Derbyshire County Council is appealing for volunteers to help with tree planting around a new flood reduction scheme in the High Peak.
The county council, in partnership with the Environment Agency (EA) and environmental organisation Mersey Forest, has just completed a project to help lessen the risk of flooding at a New Mills stream.
Now, it is asking volunteers to step forward to help plant 1,000 trees along the banks of the stream which will soak up excess water.
The flood reduction scheme has been put in place to protect properties around the Hidebank and Low Leighton areas of New Mills, which were flooded when a stream running down from Ollerset Moor overflowed in 2016.

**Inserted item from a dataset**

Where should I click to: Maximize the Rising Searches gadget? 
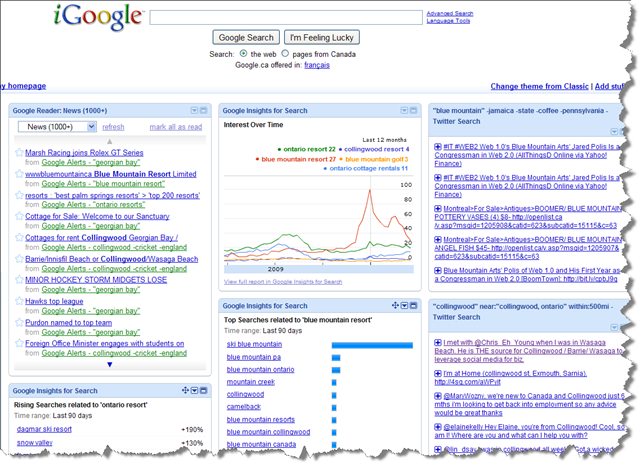(x=204, y=390)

On the moor high above New Mills, strips of timber and willow have now been planted across several stretches of the stream, around a mile from where the houses flooded. This is designed to slow the stream’s flow and hold back the volume if water levels rise.
Over time – about 10 to 15 years – the timbers will rot and the willow will mature and knit together to provide a solid, natural dam. The scheme – paid for by the EA – cost £25,000.

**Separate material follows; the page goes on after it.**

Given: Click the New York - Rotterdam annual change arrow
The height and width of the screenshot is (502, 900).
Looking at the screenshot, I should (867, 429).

Councillor Simon Spencer, Derbyshire County Council’s Cabinet Member for Highways, Transport and Infrastructure, said: “This is the first time we have been involved in this sort of scheme. The benefit of this project is that it is environmentally-friendly, effective and low cost.
“To strengthen this initiative further trees will now be planted to help absorb excess water and I’d encourage local people to get involved to help protect their local community.”
Tree planting will take place on Sunday, December 1.